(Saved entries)
+---+

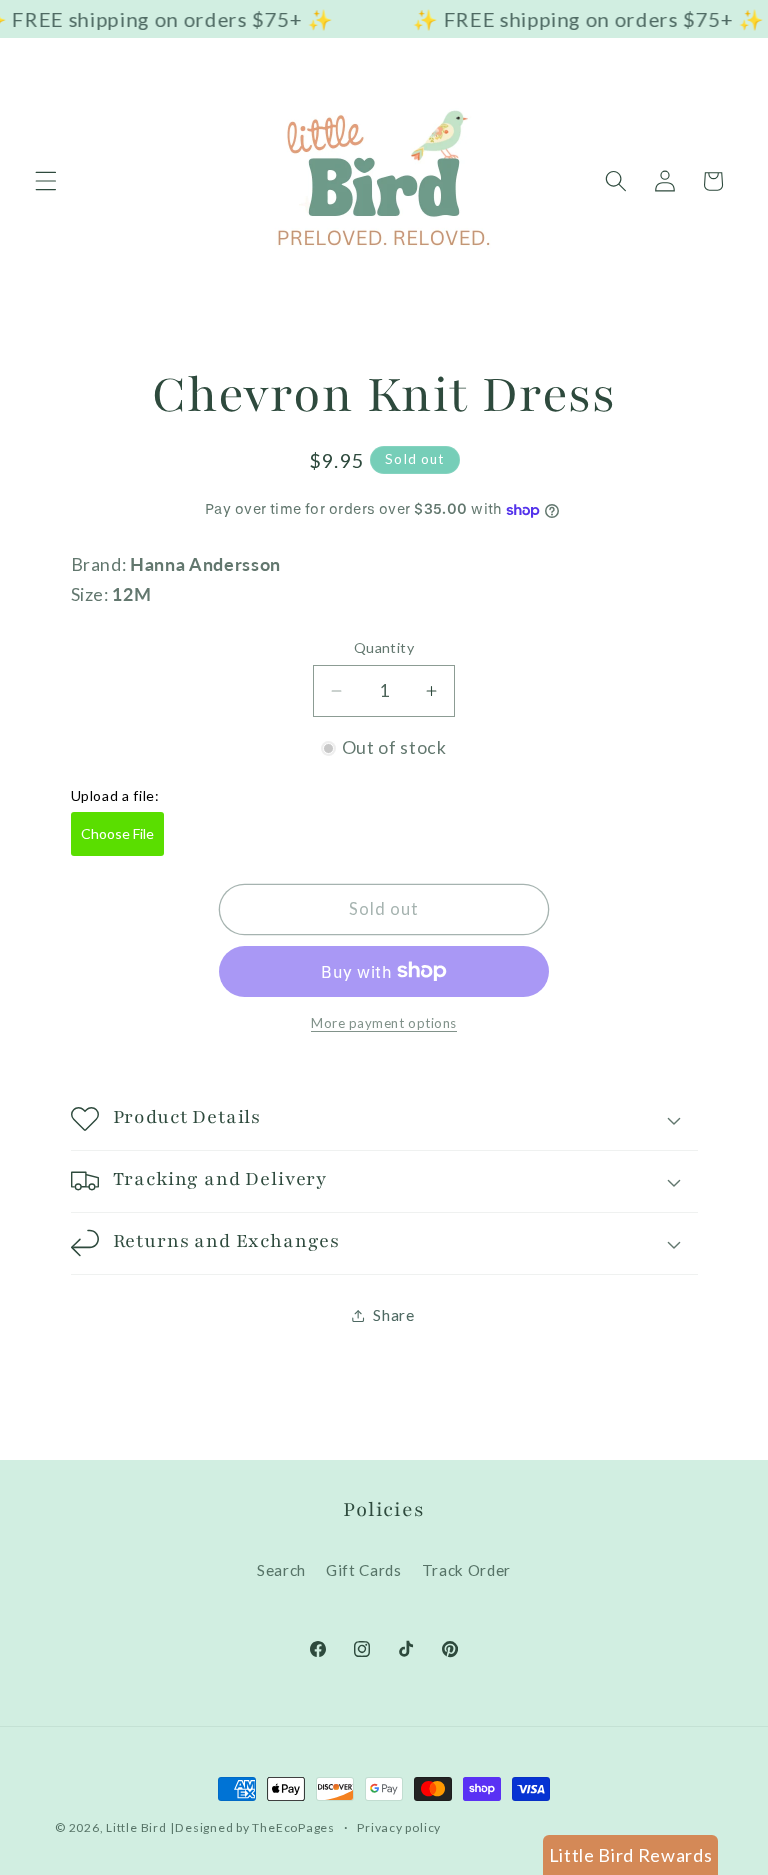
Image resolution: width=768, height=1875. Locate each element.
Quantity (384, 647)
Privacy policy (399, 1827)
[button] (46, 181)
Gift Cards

+---+

*EXERCISE REQUIREMENTS*. Without the pictures, please output every record exactly.

*RESULT*.
Image resolution: width=768, height=1875. Locate each element.
Quantity (384, 647)
Privacy policy (399, 1827)
[button] (46, 181)
Gift Cards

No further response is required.